1 Computational Neuroscience Group, Center for Brain and Cognition, Universitat Pompeu Fabra, Barcelona, Spain .
2 Donders Institute for Brain, Cognition and Behaviour, Radboud University, Nijmegen, The Netherlands .
Brain Connect. 2017 Nov;7(9):541-557. doi: 10.1089/brain.2017.0525. Epub 2017 Oct 27.
A popular way to analyze resting-state electroencephalography (EEG) and magneto encephalography (MEG) data is to treat them as a functional network in which sensors are identified with nodes and the interaction between channel time series and the network connections. Although conceptually appealing, the network-theoretical approach to sensor-level EEG and MEG data is challenged by the fact that EEG and MEG time series are mixtures of source activity. It is, therefore, of interest to assess the relationship between functional networks of source activity and the ensuing sensor-level networks. Since these topological features are of high interest in experimental studies, we address the question of to what extent the network topology can be reconstructed from sensor-level functional connectivity (FC) measures in case of MEG data. Simple simulations that consider only a small number of regions do not allow to assess network properties; therefore, we use a diffusion magnetic resonance imaging-constrained whole-brain computational model of resting-state activity. Our motivation lies behind the fact that still many contributions found in the literature perform network analysis at sensor level, and we aim at showing the discrepancies between source- and sensor-level network topologies by using realistic simulations of resting-state cortical activity.

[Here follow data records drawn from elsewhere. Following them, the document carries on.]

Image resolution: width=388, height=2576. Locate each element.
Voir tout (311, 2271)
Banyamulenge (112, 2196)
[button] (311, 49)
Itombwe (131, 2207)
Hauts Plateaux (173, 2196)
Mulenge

Our main findings are that the effect of field spread on network topology depends on the type of interaction (instantaneous or lagged) and leads to an underestimation of lagged FC at sensor level due to instantaneous mixing of cortical signals, instantaneous interaction is more sensitive to field spread than lagged interaction, and discrepancies are reduced when using planar gradiometers rather than axial gradiometers. We, therefore, recommend using lagged interaction measures on planar gradiometer data when investigating network properties of resting-state sensor-level MEG data.
一种分析静息态脑电图(EEG)和脑磁图(MEG)数据的常用方法是将其视为一个功能网络,其中传感器被视为节点,通道时间序列与网络连接之间的相互作用。尽管从概念上看这种方法很有吸引力,但EEG 和 MEG 时间序列是源活动混合的事实,对传感器级别的 EEG 和 MEG 数据的网络理论方法提出了挑战。因此,评估源活动的功能网络与随后的传感器级网络之间的关系是很有意义的。由于这些拓扑特征在实验研究中非常重要,我们提出了这样一个问题:在 MEG 数据的情况下,从传感器级别的功能连接(FC)测量中可以在多大程度上重建网络拓扑。简单的模拟只考虑少数区域,无法评估网络属性;因此,我们使用基于扩散磁共振成像的静息状态活动的全脑计算模型。我们的动机在于,文献中仍有许多贡献是在传感器级别进行网络分析的,我们旨在通过使用静息状态皮质活动的现实模拟来显示源级和传感器级网络拓扑之间的差异。我们的主要发现是,场扩散对网络拓扑的影响取决于相互作用的类型(瞬时或滞后),并且由于皮质信号的瞬时混合,会导致传感器级别的滞后 FC 被低估,瞬时相互作用比滞后相互作用对场扩散更敏感,并且当使用平面梯度计而不是轴向梯度计时,差异会减小。因此,当研究静息状态传感器级 MEG 数据的网络属性时,我们建议在平面梯度计数据上使用滞后相互作用测量。